People gathered both inside and outside of the Yukon Supreme Court yesterday as opening arguments got underway in the Peel watershed land use trial in Whitehorse.
First Nations and environmental groups are demanding the Yukon government implement a land use plan for the Peel watershed — an area the size of Nova Scotia — that took an independent commission six years to write.
With a video camera rolling and still cameras flashing, half a dozen black-robed lawyers took their places in the Yukon's largest courtroom, packed with spectators from First Nations groups, environmental organizations, the mining industry and the general public.
Interest in the case is so high that for the first time, the court allowed limited use of cameras inside the courtroom.

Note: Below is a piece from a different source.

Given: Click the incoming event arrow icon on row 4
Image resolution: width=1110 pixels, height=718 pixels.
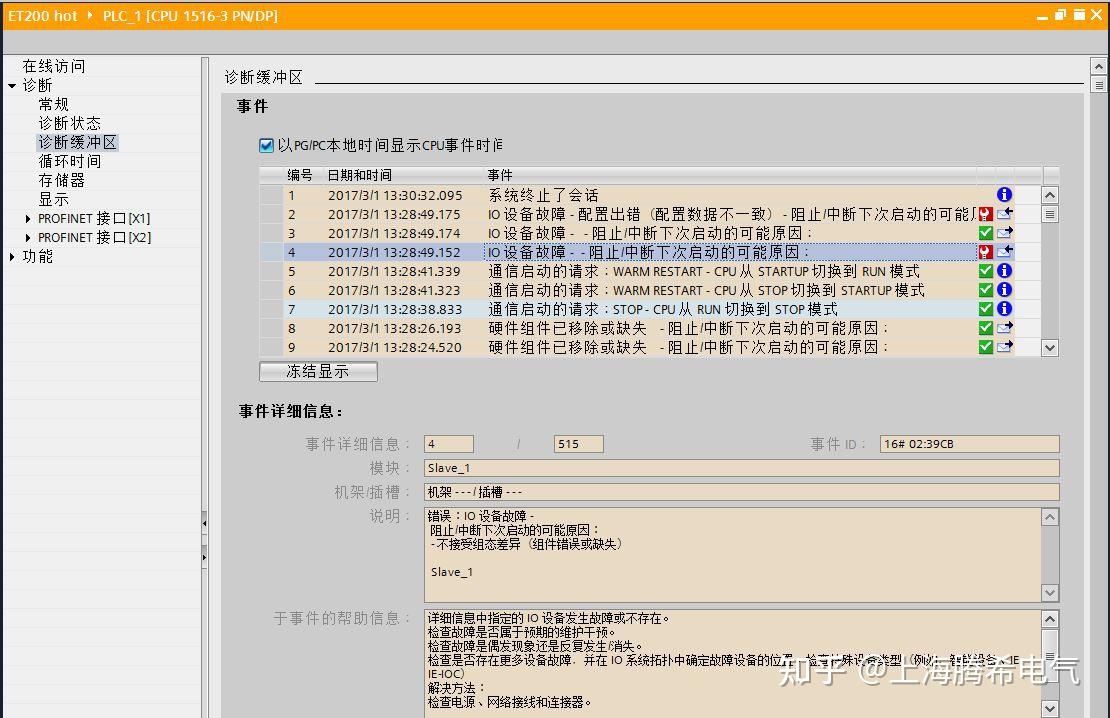Looking at the screenshot, I should (x=1005, y=251).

Yukon Supreme Court Justice Ron Veale also opened a second courtroom with a video feed to handle the overflow of spectators.

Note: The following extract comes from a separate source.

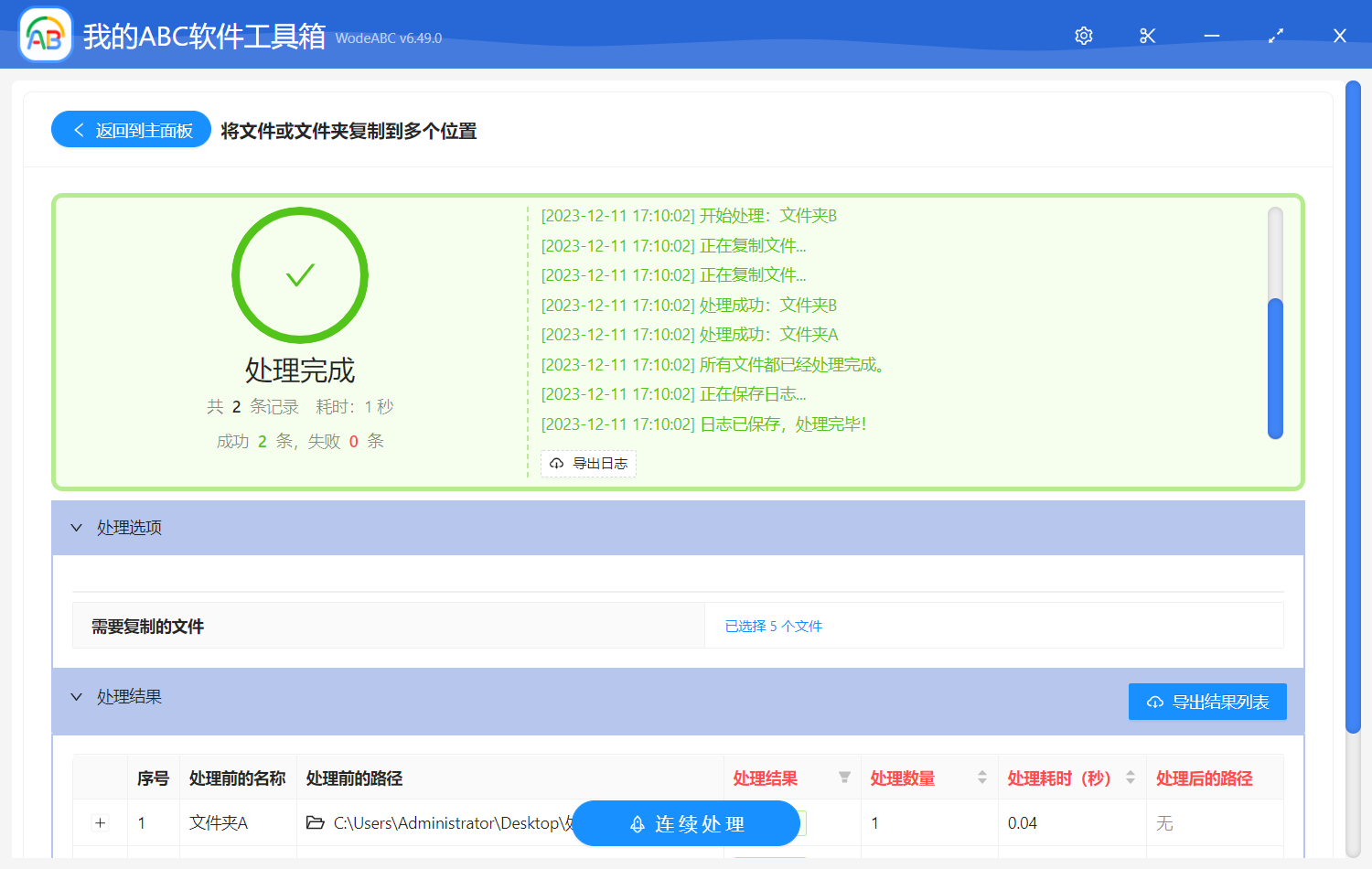Click the download icon on 导出日志
The image size is (1372, 869).
556,464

Outside the courthouse, about 150 people organized by the Yukon chapter of the Canadian Parks and Wilderness Society held a silent vigil over the noon hour.
In 2011, the Peel Watershed Planning Commission released its final land use plan for the 67,000 square kilometres of wilderness in northern Yukon. The plan, created over five years at a cost of $1.6 million, called for 80 per cent of the watershed to be withdrawn from any industrial development, including mineral staking.
Following the 2011 territorial election, the Yukon Party government rejected the commission’s land use plan and developed its own plan, which it released in 2012 and approved in January 2014. It provides protection from development of less than 30 per cent of the land.
The Nacho Nyak Dun First Nation, the Tr'ondek Hwech'in First Nation, the Canadian Parks and Wilderness Society Yukon and the Yukon Conservation Society filed a lawsuit saying the new plan violates land claims signed with First Nations.
They want to force the Yukon government to accept the original plan, but the government is arguing it had the right to amend it to allow more mining access.
Well known former judge, Thomas Berger, is arguing for First Nations and environmental groups.
In his opening argument, he said the original Peel plan was carefully crafted, involved years of consultation and should not have been changed against the wishes of the independent commission that put it together.
"A community-based plan, binding on all parties including the Yukon Government,” he said. “That is the process that produces the approved plan. It is not one that the government can take upon itself to determine.
"The obligation to First Nations cannot be strictly a legal one, which separates words from their purpose.”
Government lawyer John Hunter says the government has the right to do what it did, and the authority is clearly written in Yukon land claim treaties.
Land claims make up just three per cent of the the Peel River watershed. Ninety-seven per cent of the area is Crown land.
"With respect to settlement land, the First Nations have the final say on land use planning. With respect to non-settlement land, the government of Yukon has the final say,” Hunt said.
The arguments are expected to take the rest of the week.